Узнав, что придут русские, он выучил по какому-то учебнику русский язык. Увы, потом оказалось, что это был сербский. Тогда он достал (мальчику было двенадцать) “Песню о Гайавате”. Язык понравился. Непонятно лишь было, почему у русских такие странные имена и такие языческие боги. Язык он одолел. Я же не умел учиться без добрых наставников и в университете.

Потом я пять лет работал в Ярославле. И тут я начал понимать… Нет, я еще не догадался учиться у учеников. Но я хотел хорошо учить. Обученный сам, что урок – это опрос, потом объяснение, я старался “кра­сиво” объяснять. Я подыскивал цитаты. Я патетично декламировал.

Эффект поразил. Вызываю самую лучшую отличницу – она дословно повторяет мой вчерашний рассказ о том, как красив рассвет над Волгой, как, подобно могучей реке, течет пушкинский стих (речь шла о пушкинской лирике)… Я-то полагал, что это мой оригинальный заход (мы с ними недавно шли по волжской набережной). А оказалось, что это команда: “Делай, как я!”

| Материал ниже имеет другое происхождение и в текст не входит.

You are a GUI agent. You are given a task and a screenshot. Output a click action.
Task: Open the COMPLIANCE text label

Тогда я догадался: как я искал слова, увертюру, финал, так и ученик должен искать, мучиться, подбирать слова. Задания типа “Образ Пьера”, “Чего ищет Онегин?” я стал задавать не объясняя. В заданиях типа “Гражданские мотивы” указывал лишь минимум обязательных для исследования произведений. Сам же объяснял лишь после того, как класс анализировал раскрытие темы всеми отвечавшими. Так и сегодня я объясняю только вводные, обзорные темы, которые опрашиваю лишь письменно или беседуя с классом.

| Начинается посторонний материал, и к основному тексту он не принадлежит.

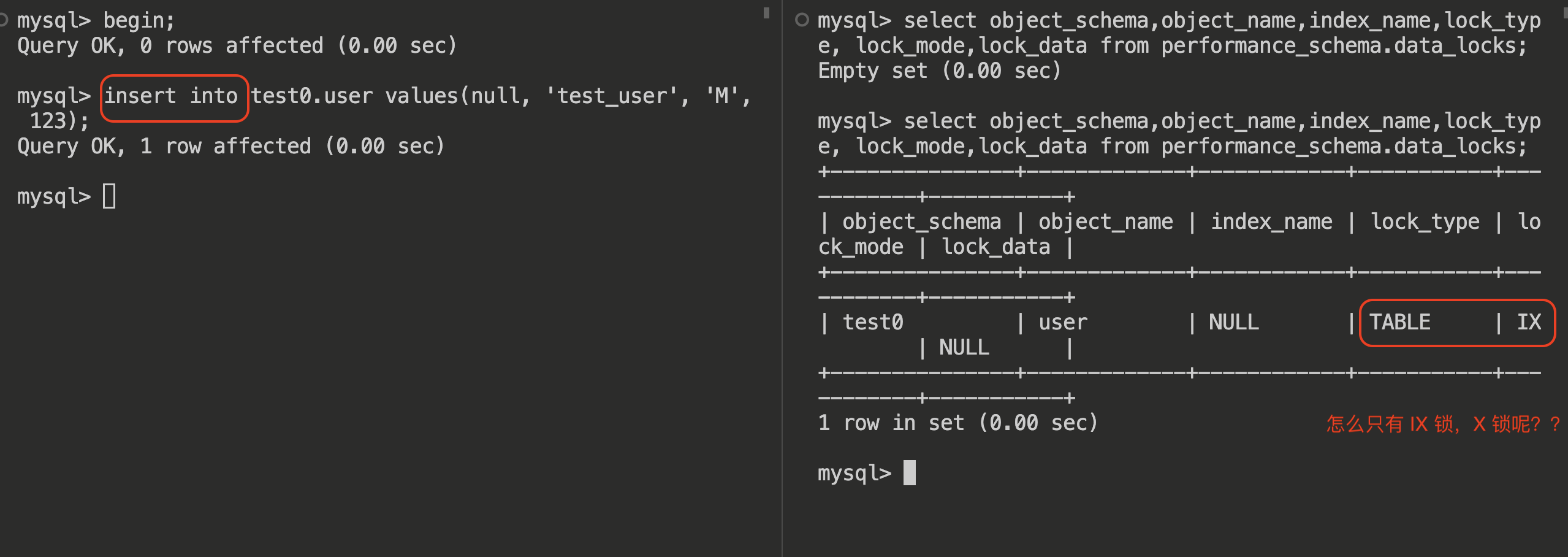1568x557 pixels.
Task: Click the circle indicator of the left terminal pane
Action: point(3,20)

Позже произошел характерный эпизод. По­скольку часто я спрашивал, чего не знал сам, и мы вместе мучительно искали истину, ученики привыкли, что это правильная форма работы. Пришла однажды на уроки инспектирующая дама. Она жестко ставила ученикам вопросы, требуя однозначного ответа. Поднялся девятиклассник Миша и заявил, что странно играть в “угадайку”, когда на каждый вопрос существует заведомо известный ответ. (Если бы он знал, что в новом столетии грядет единый экзамен и игра “угадайка” станет самой научной формой опроса!) Он сказал, что настоящий Художник не дает готовых решений. Он ищет их, и мы тоже должны искать с ним вместе.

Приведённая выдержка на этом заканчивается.